(Pixel coordinate grounding data)
Start of Block

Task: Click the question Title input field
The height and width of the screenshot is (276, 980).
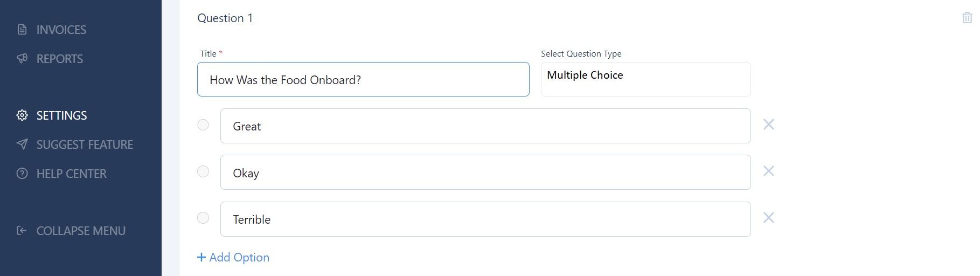Action: click(363, 79)
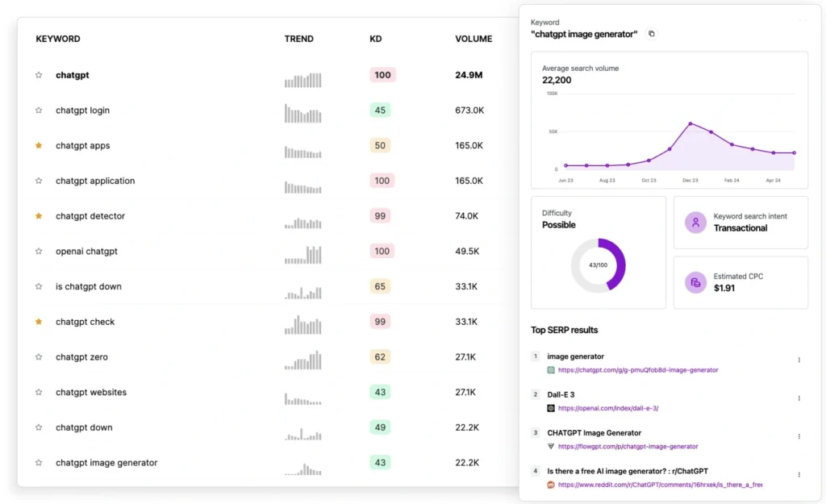Open options menu for 'image generator' result

click(x=799, y=360)
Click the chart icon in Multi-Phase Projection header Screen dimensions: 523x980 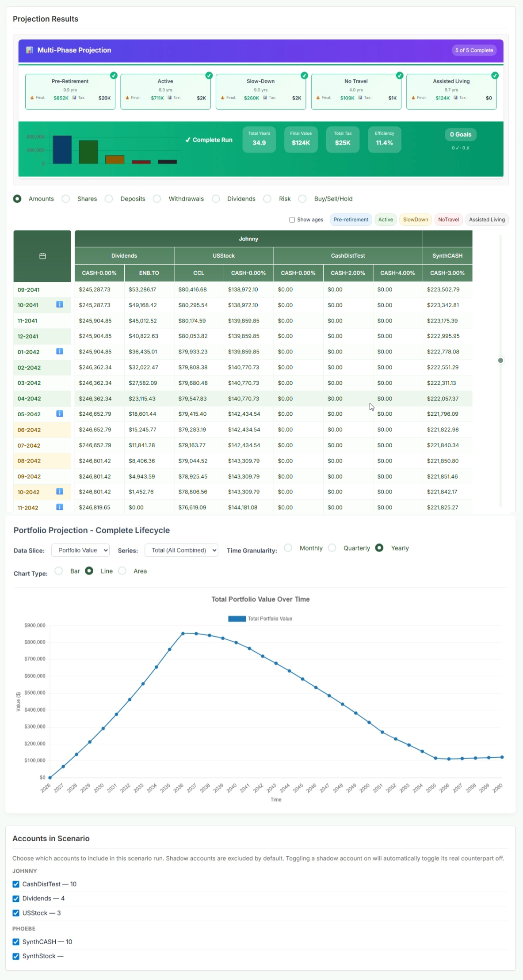click(29, 50)
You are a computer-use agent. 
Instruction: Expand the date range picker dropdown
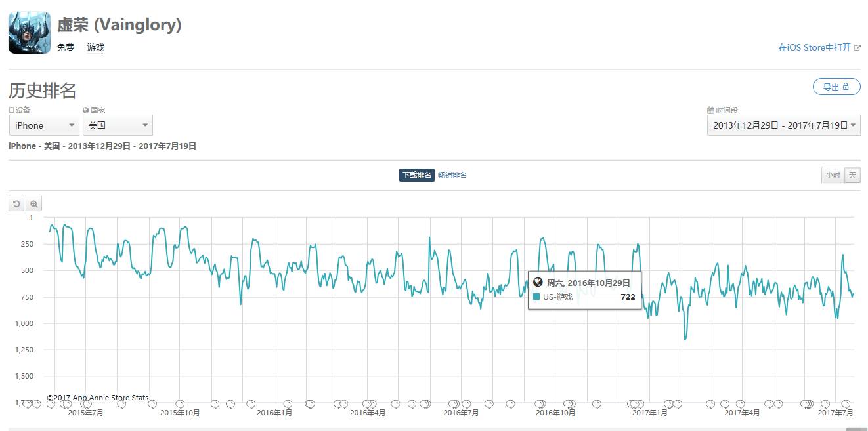point(783,125)
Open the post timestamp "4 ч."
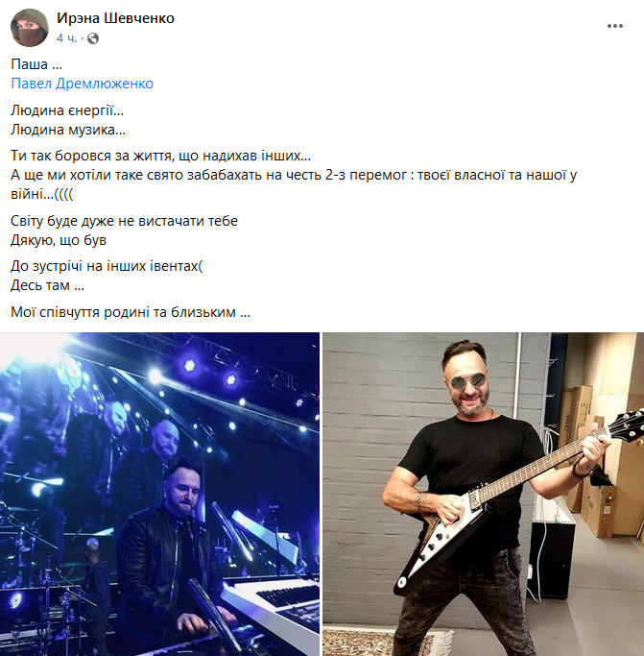 (x=67, y=38)
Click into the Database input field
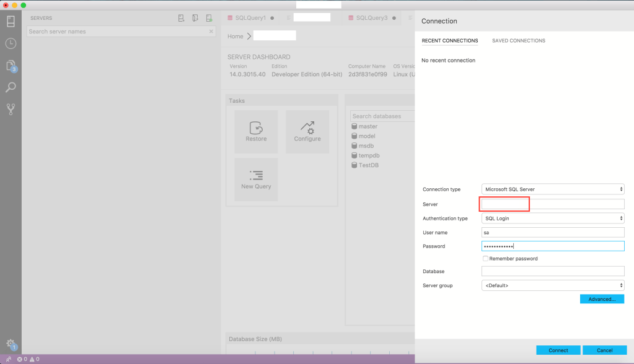634x364 pixels. [552, 271]
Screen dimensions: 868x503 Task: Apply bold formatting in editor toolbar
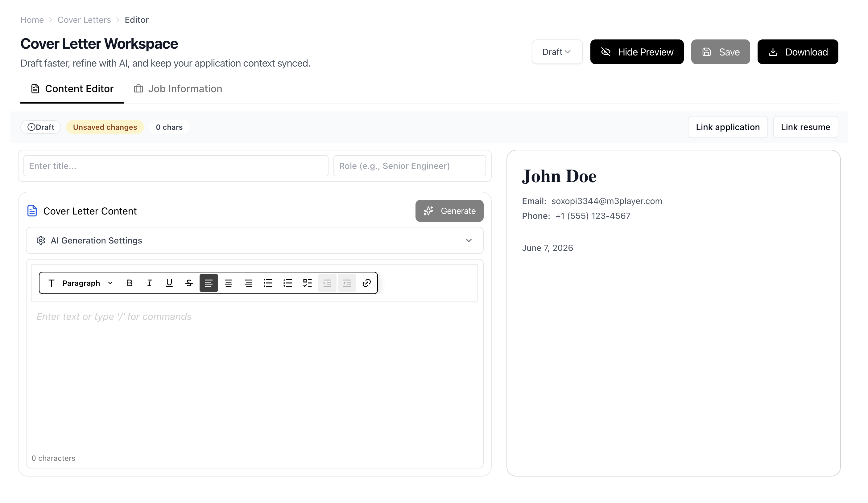click(x=130, y=283)
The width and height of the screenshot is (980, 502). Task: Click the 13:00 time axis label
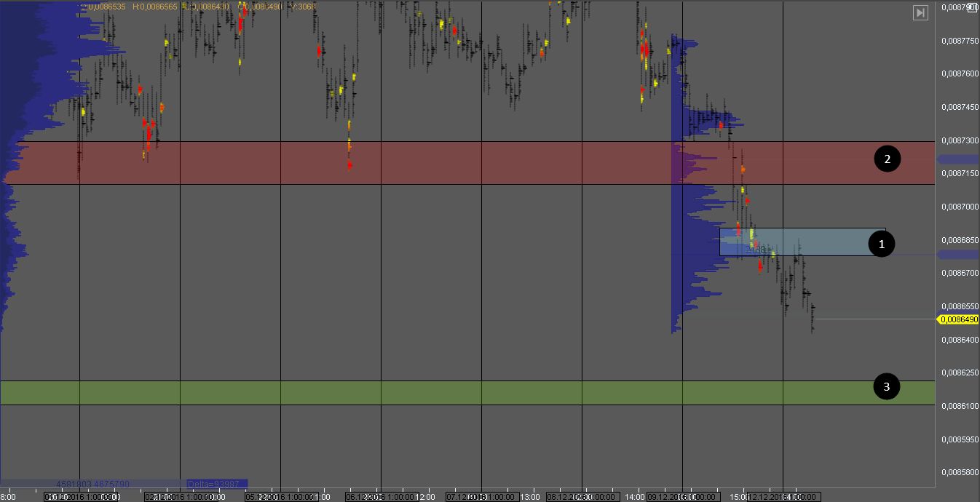(532, 497)
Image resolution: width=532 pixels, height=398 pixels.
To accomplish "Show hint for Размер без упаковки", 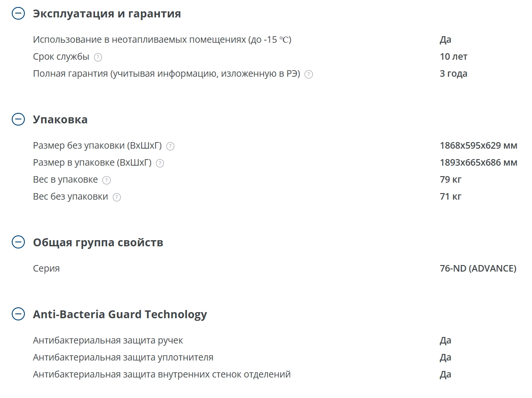I will coord(170,146).
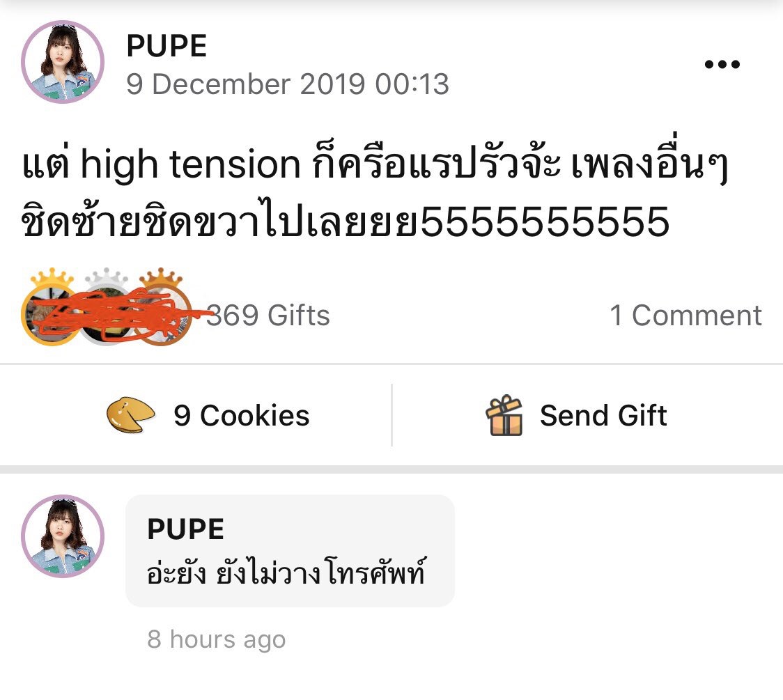View the silver-crowned gifter avatar
Screen dimensions: 783x700
[x=107, y=316]
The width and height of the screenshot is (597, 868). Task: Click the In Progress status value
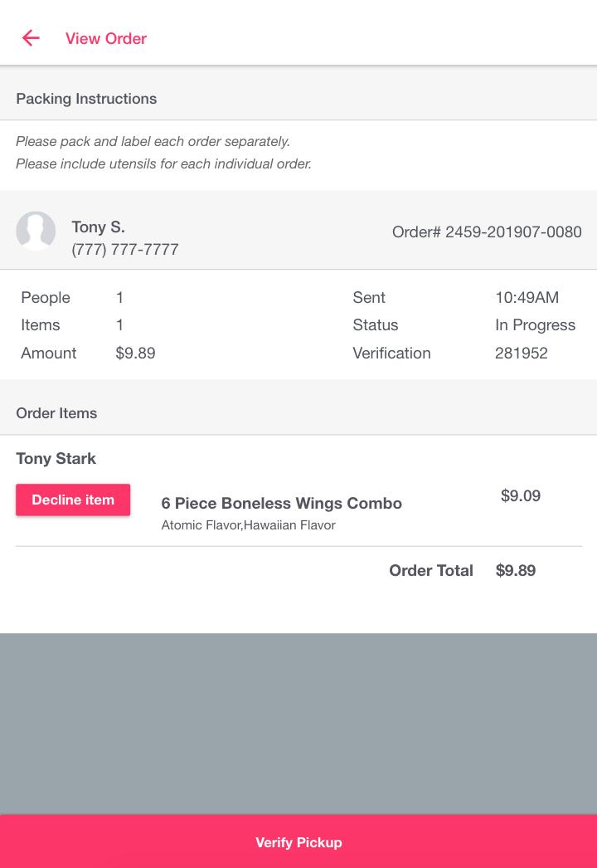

End of Block

[Task details] Out of the records above, set down only the lines from the one that contains "Click into the Database input field" through the one that contains "Image resolution: width=532", unchanged and without the pictures.

[Output of the task]
Click into the Database input field
634x364 pixels. [552, 271]
Screen dimensions: 868x503 Task: Apply bold formatting in editor toolbar
click(x=130, y=283)
The width and height of the screenshot is (980, 502). Task: Click the 13:00 time axis label
(532, 497)
Image resolution: width=532 pixels, height=398 pixels.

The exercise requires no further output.